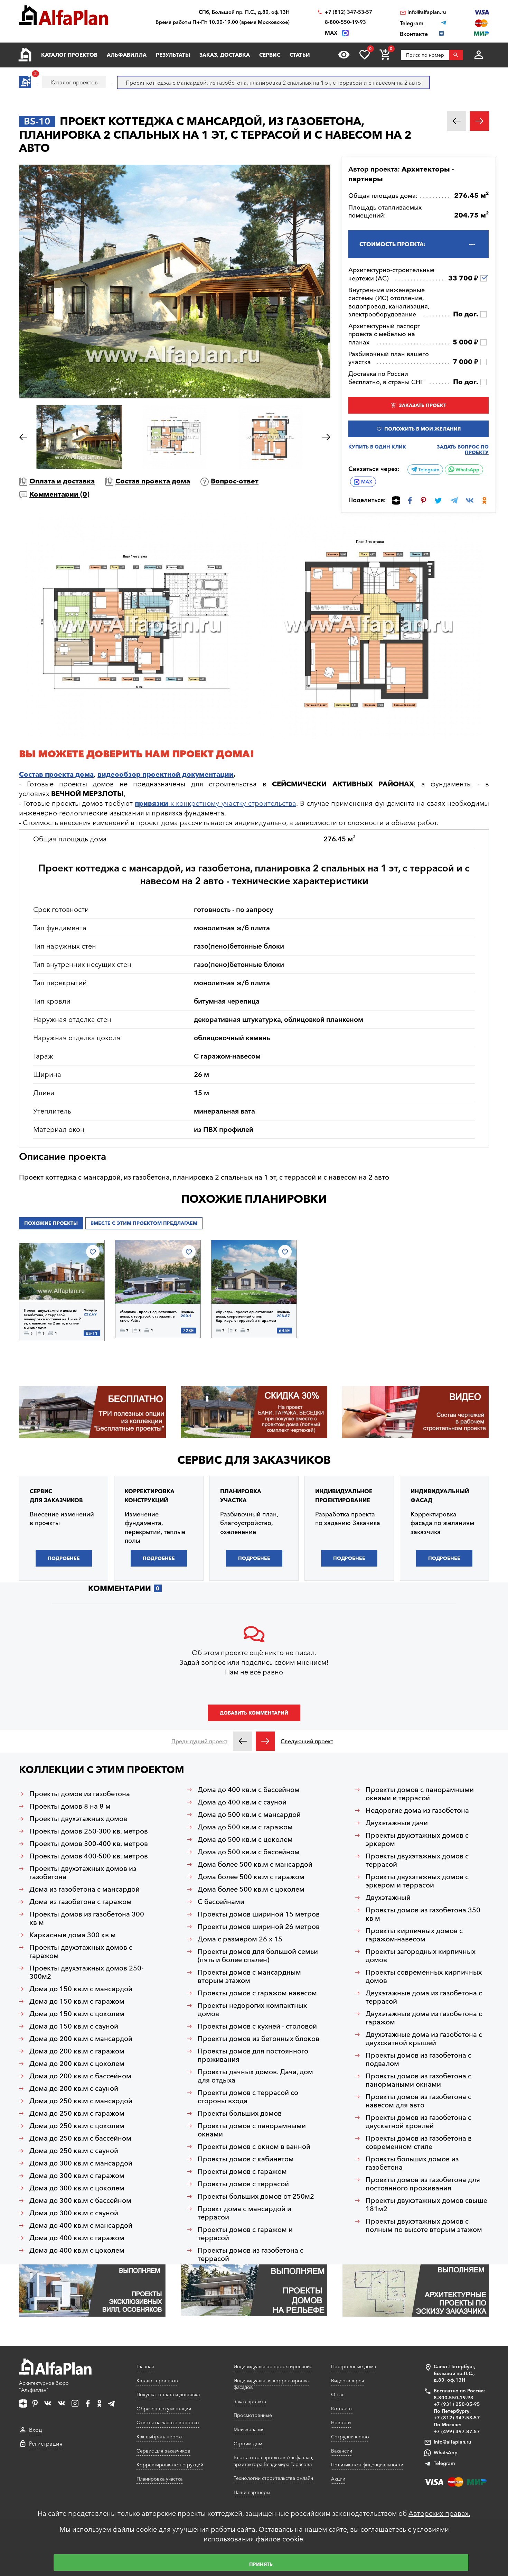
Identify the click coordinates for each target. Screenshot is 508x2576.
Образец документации (164, 2409)
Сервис (269, 55)
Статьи (300, 55)
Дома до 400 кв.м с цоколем (76, 2250)
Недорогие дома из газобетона (417, 1810)
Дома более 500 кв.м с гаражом (251, 1877)
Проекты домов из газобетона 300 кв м (86, 1918)
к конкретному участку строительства (215, 803)
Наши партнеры (252, 2492)
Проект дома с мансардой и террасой (244, 2213)
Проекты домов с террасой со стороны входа (248, 2096)
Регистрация (46, 2443)
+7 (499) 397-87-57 (457, 2431)
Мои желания (249, 2429)
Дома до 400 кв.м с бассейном (249, 1789)
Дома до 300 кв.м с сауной (73, 2213)
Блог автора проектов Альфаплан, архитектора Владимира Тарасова (273, 2460)
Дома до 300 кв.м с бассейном (80, 2200)
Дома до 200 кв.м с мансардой (80, 2038)
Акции (338, 2479)
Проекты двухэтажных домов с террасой (417, 1860)
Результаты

####################

Reply with the number of lines in the data that include the string "Проекты" and nothing else.

* [FINAL ANSWER]: 3